> Exercise aim: Print the lines of the data, starting with the first, up to and including the line where "This screenshot has height=400, width=968." appears.

> Dataset content:
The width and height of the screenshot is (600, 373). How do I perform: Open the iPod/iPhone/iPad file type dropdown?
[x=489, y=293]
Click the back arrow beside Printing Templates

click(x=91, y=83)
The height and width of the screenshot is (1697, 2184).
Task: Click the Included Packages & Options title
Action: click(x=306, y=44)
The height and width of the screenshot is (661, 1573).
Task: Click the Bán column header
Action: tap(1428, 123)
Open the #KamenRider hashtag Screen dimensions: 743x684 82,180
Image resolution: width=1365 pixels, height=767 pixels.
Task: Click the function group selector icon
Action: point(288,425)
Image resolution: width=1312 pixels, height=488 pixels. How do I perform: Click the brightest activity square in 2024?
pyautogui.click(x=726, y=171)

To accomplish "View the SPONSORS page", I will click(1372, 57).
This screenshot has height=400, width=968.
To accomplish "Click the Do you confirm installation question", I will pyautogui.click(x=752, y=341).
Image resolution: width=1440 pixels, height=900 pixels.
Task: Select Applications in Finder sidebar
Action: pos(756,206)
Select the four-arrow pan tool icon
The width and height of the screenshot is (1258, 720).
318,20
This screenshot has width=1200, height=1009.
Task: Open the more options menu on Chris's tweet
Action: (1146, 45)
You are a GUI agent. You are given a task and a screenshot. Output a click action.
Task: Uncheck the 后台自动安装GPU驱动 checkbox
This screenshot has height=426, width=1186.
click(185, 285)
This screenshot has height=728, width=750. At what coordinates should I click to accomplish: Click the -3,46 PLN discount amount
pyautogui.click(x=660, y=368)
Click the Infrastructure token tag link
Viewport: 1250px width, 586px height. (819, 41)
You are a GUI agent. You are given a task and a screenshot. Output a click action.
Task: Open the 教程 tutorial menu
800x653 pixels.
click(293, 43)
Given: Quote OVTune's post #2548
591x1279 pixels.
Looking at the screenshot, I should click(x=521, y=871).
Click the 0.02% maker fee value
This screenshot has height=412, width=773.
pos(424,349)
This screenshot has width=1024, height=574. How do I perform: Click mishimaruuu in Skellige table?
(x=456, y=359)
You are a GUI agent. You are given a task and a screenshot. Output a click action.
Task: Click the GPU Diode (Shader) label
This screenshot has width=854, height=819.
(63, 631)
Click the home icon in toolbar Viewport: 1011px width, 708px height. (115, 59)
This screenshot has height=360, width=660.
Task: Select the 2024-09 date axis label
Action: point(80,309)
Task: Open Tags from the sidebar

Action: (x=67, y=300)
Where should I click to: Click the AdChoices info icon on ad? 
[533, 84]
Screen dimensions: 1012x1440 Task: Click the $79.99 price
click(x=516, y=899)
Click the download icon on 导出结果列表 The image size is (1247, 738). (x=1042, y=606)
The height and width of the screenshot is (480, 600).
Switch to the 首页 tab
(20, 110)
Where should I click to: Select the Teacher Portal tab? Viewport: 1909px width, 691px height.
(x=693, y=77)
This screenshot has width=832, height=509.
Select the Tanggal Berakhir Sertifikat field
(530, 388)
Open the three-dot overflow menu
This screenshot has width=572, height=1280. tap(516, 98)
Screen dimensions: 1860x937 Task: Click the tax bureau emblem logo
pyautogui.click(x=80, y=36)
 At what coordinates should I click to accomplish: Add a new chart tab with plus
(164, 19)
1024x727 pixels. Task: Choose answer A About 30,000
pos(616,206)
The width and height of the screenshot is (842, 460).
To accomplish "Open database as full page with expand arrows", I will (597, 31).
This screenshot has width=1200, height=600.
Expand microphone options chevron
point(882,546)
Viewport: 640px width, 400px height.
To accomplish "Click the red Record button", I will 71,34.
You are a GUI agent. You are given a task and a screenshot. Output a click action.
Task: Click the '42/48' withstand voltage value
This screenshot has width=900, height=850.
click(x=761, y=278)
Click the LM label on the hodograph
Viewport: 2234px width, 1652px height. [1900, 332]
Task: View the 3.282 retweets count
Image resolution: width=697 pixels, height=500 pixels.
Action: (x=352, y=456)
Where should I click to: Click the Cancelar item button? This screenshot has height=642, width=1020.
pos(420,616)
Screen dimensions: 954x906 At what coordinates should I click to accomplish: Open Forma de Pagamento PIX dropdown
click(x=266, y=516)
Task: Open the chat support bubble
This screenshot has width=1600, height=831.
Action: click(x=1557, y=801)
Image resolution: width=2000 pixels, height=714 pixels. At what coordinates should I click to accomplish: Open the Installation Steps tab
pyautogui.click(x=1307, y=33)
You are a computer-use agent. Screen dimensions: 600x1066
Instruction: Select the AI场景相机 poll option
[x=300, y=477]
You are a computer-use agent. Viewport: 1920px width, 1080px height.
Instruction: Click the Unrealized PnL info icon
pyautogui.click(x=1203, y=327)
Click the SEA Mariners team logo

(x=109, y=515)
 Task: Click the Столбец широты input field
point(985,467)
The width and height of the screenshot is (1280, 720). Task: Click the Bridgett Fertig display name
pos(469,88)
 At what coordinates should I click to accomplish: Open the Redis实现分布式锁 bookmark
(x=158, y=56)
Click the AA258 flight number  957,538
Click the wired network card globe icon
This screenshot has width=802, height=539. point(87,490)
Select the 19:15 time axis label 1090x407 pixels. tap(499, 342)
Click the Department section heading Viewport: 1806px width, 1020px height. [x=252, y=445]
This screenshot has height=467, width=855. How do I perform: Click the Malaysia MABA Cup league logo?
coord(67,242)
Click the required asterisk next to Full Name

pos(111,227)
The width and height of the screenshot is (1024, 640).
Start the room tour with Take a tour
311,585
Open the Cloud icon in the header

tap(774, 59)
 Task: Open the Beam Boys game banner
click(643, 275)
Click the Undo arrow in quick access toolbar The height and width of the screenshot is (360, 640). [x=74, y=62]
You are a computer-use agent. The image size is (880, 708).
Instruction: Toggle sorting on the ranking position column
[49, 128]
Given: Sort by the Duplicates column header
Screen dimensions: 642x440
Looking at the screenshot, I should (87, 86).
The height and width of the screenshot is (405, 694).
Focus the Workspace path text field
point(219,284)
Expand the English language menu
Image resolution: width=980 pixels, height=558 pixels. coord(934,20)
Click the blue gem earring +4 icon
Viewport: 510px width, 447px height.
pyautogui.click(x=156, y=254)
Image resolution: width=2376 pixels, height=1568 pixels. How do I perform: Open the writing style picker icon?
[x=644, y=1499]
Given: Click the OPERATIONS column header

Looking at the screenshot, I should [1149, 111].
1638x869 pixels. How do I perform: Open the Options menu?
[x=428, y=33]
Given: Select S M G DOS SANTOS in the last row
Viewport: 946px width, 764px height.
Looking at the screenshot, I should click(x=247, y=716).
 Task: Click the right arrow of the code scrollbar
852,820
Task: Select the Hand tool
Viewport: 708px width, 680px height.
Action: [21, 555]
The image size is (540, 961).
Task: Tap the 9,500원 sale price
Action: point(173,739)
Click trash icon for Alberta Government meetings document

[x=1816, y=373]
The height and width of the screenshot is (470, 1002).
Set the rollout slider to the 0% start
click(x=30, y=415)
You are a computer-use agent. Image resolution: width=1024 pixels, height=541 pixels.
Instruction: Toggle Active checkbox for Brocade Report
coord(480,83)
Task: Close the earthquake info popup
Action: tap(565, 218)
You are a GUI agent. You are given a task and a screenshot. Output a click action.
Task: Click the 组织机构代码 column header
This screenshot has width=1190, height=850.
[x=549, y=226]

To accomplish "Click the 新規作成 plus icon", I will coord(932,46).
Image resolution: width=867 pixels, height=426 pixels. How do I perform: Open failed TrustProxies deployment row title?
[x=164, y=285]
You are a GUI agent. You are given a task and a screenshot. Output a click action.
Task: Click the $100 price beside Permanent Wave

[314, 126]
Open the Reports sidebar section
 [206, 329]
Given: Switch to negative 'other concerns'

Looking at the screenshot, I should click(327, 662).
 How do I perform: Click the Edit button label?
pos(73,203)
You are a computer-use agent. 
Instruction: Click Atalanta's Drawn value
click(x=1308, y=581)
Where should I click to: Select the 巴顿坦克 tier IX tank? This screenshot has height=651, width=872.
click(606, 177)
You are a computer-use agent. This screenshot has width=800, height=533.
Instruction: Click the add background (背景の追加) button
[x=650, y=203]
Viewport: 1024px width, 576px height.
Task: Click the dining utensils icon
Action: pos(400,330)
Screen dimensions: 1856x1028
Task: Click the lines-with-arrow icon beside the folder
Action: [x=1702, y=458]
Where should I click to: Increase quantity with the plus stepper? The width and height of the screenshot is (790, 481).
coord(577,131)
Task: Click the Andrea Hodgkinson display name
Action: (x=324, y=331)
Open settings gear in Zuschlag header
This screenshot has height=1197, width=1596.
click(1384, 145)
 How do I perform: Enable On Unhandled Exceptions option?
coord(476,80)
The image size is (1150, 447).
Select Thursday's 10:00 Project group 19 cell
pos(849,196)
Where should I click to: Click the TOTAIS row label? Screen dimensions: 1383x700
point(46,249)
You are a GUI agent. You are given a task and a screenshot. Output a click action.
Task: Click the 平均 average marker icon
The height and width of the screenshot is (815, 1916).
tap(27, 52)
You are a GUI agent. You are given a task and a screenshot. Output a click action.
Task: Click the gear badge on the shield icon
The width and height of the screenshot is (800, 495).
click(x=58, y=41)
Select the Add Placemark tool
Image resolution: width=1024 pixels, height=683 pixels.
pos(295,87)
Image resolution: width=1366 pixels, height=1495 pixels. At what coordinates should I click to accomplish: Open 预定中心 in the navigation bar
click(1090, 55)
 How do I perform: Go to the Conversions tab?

> Output below:
The width and height of the screenshot is (600, 373). How do I perform: Open the iPod/iPhone/iPad file type dropdown?
[x=489, y=293]
Click the back arrow beside Printing Templates

click(x=91, y=83)
The height and width of the screenshot is (1697, 2184).
Task: Click the Included Packages & Options title
Action: click(x=306, y=44)
The height and width of the screenshot is (661, 1573).
Task: Click the Bán column header
Action: tap(1428, 123)
Open the #KamenRider hashtag Screen dimensions: 743x684 82,180
Image resolution: width=1365 pixels, height=767 pixels.
Task: Click the function group selector icon
Action: point(288,425)
Image resolution: width=1312 pixels, height=488 pixels. How do I perform: Click the brightest activity square in 2024?
pyautogui.click(x=726, y=171)

To accomplish "View the SPONSORS page", I will click(1372, 57).
This screenshot has height=400, width=968.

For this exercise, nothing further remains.